* What is being asked *
Write the data below out again in full, exactly as shown.

* The records *
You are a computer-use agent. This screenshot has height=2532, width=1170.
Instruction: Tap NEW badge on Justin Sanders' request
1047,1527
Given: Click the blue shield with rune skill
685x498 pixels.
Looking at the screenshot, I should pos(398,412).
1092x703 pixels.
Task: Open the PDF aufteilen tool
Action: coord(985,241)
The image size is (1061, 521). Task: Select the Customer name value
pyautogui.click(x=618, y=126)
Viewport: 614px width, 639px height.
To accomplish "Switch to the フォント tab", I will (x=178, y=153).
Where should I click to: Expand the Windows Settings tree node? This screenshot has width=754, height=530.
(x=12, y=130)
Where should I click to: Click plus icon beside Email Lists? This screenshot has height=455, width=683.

* Answer section *
You are a computer-use agent. This screenshot has height=2532, width=1170.
Instruction: Tap NEW badge on Justin Sanders' request
1047,1527
Given: Click the blue shield with rune skill
685x498 pixels.
Looking at the screenshot, I should pos(398,412).
1092x703 pixels.
Task: Open the PDF aufteilen tool
Action: coord(985,241)
The image size is (1061, 521). Task: Select the Customer name value
pyautogui.click(x=618, y=126)
Viewport: 614px width, 639px height.
To accomplish "Switch to the フォント tab", I will (x=178, y=153).
Where should I click to: Expand the Windows Settings tree node? This screenshot has width=754, height=530.
(x=12, y=130)
Where should I click to: Click plus icon beside Email Lists? This screenshot has height=455, width=683.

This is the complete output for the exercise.